# [BRIEF]
Every entry must be transcribed exactly as written.

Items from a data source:

○ ○ ○ ○ ○

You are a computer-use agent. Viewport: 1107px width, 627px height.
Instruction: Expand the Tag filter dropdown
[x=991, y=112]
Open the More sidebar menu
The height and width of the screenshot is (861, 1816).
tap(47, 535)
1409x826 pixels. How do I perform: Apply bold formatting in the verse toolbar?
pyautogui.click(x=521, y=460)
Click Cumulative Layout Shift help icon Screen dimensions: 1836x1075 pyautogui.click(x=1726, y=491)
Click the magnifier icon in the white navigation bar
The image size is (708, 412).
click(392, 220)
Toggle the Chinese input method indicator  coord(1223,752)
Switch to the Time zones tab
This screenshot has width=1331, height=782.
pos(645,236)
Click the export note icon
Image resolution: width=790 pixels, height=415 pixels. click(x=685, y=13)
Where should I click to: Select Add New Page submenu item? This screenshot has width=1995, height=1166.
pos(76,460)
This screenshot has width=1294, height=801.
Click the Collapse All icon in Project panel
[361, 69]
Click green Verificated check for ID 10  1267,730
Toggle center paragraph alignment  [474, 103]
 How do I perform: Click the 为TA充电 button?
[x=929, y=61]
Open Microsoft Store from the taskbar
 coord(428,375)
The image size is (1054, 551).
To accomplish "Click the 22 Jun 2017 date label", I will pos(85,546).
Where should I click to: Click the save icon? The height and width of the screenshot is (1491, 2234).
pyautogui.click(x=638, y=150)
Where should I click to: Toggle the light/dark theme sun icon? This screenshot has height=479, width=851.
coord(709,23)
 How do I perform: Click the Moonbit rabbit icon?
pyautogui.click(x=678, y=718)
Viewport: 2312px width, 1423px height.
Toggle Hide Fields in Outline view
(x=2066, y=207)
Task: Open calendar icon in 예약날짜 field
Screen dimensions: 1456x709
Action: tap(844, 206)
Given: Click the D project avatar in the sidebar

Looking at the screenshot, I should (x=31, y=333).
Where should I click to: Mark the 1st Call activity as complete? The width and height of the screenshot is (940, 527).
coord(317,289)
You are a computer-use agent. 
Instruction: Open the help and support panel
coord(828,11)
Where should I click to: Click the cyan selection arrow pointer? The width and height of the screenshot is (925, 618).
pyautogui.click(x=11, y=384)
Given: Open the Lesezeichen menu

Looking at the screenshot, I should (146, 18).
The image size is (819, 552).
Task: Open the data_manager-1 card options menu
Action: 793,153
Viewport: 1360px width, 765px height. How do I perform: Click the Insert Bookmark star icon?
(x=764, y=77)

○ ○ ○ ○ ○

# [RESULT OF THE TASK]
You are a computer-use agent. Viewport: 1107px width, 627px height.
Instruction: Expand the Tag filter dropdown
[x=991, y=112]
Open the More sidebar menu
The height and width of the screenshot is (861, 1816).
tap(47, 535)
1409x826 pixels. How do I perform: Apply bold formatting in the verse toolbar?
pyautogui.click(x=521, y=460)
Click Cumulative Layout Shift help icon Screen dimensions: 1836x1075 pyautogui.click(x=1726, y=491)
Click the magnifier icon in the white navigation bar
The image size is (708, 412).
click(392, 220)
Toggle the Chinese input method indicator  coord(1223,752)
Switch to the Time zones tab
This screenshot has width=1331, height=782.
pos(645,236)
Click the export note icon
Image resolution: width=790 pixels, height=415 pixels. click(x=685, y=13)
Where should I click to: Select Add New Page submenu item? This screenshot has width=1995, height=1166.
pos(76,460)
This screenshot has width=1294, height=801.
Click the Collapse All icon in Project panel
[361, 69]
Click green Verificated check for ID 10  1267,730
Toggle center paragraph alignment  [474, 103]
 How do I perform: Click the 为TA充电 button?
[x=929, y=61]
Open Microsoft Store from the taskbar
 coord(428,375)
The image size is (1054, 551).
To accomplish "Click the 22 Jun 2017 date label", I will pos(85,546).
Where should I click to: Click the save icon? The height and width of the screenshot is (1491, 2234).
pyautogui.click(x=638, y=150)
Where should I click to: Toggle the light/dark theme sun icon? This screenshot has height=479, width=851.
coord(709,23)
 How do I perform: Click the Moonbit rabbit icon?
pyautogui.click(x=678, y=718)
Viewport: 2312px width, 1423px height.
Toggle Hide Fields in Outline view
(x=2066, y=207)
Task: Open calendar icon in 예약날짜 field
Screen dimensions: 1456x709
Action: tap(844, 206)
Given: Click the D project avatar in the sidebar

Looking at the screenshot, I should (x=31, y=333).
Where should I click to: Mark the 1st Call activity as complete? The width and height of the screenshot is (940, 527).
coord(317,289)
You are a computer-use agent. 
Instruction: Open the help and support panel
coord(828,11)
Where should I click to: Click the cyan selection arrow pointer? The width and height of the screenshot is (925, 618).
pyautogui.click(x=11, y=384)
Given: Open the Lesezeichen menu

Looking at the screenshot, I should (146, 18).
The image size is (819, 552).
Task: Open the data_manager-1 card options menu
Action: 793,153
Viewport: 1360px width, 765px height. How do I perform: Click the Insert Bookmark star icon?
(x=764, y=77)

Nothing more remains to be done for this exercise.